Depuis, quelques collègues les ont rejoints, dont Guy Krier (domaine Krier-Welbes, à Ellange-Gare), Jean-Paul Krier (domaine Krier-Bisenius, à Bech-Kleinmacher) ou tout récemment la famille Schmit (domaine Schmit-Fohl, à Ahn). Un élan vers le bio toutefois bien mesuré, puisque seules 4 % des vignes luxembourgeoises sont certifiées.
Yves Sunnen est légitimement fier de ces deux décennies sans produits chimiques de synthèse. Il est d’ailleurs encore plus convaincu aujourd’hui qu’hier. «Il faut du temps pour constater les bienfaits du bio et de la biodynamie, au moins une bonne dizaine d’années, explique-t-il. Maintenant, je peux dire que c’était la bonne voie à suivre. Mes sols sont riches, sains et les vignes vigoureuses, beaucoup plus résistantes. En 2016, une année humide, que le mildiou a rendue très compliquée, j’ai aimé les voir résister à la propagation des champignons. Elles étaient souvent en meilleure forme que celles des voisins, qui recevaient pourtant des traitements phytosanitaires.» Car là est l’objectif du bio, et encore davantage de la biodynamie : «Il faut trouver le meilleur équilibre possible entre tous les éléments pour que la vigne puisse trouver d’elle-même les ressources pour surmonter les coups durs.»

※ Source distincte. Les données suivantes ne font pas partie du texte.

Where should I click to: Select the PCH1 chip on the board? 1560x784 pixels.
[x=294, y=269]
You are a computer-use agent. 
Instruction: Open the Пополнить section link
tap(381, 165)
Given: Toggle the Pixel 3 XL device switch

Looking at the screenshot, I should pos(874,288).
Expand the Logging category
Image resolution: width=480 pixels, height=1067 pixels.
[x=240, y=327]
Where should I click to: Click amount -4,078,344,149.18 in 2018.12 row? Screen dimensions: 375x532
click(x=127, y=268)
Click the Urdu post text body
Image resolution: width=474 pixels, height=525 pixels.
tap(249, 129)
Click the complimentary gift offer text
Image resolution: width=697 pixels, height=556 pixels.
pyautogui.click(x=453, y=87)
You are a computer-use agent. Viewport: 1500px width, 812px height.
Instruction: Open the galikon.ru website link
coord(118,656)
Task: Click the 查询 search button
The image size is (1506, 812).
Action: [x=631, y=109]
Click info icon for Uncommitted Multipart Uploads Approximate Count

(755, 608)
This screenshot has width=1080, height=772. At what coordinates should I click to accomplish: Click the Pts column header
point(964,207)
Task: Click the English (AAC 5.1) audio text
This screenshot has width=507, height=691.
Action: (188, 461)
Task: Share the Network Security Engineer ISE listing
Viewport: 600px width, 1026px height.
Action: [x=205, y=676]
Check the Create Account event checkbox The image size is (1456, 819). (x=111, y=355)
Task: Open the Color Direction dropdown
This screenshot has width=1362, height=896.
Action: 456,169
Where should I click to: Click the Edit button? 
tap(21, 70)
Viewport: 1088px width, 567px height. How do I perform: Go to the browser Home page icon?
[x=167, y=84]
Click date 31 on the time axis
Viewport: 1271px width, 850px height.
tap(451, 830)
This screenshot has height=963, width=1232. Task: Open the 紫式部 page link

Le travail à la vigne est essentiel, pour lui de loin le plus important. «En cave, Il faut agir le moins possible pour guider la fermentation sans la contraindre, glisse Yves Sunnen. Toutes nos fermentations sont désormais spontanées, c’est-à-dire qu’elles se font avec les levures naturellement présentes dans l’air. En agissant ainsi, nous sommes au plus près de la réalité des cépages et des terroirs.»
Marie assure la relève
Cet engagement, le vigneron est aujourd’hui ravi de le transmettre à la génération suivante. Marie, la fille de Corinne et d’Henri Kox (le ministre du Logement et de la Sécurité Intérieure), a rejoint le domaine après des études universitaires à Vienne (Autriche) et Montpellier. «Je suis convaincue de la pertinence du bio et de la biodynamie, affirme-t-elle. En fait, il suffit d’observer les vignes pour voir qu’elles sont en bonne santé, épanouies et dans un environnement idéal.»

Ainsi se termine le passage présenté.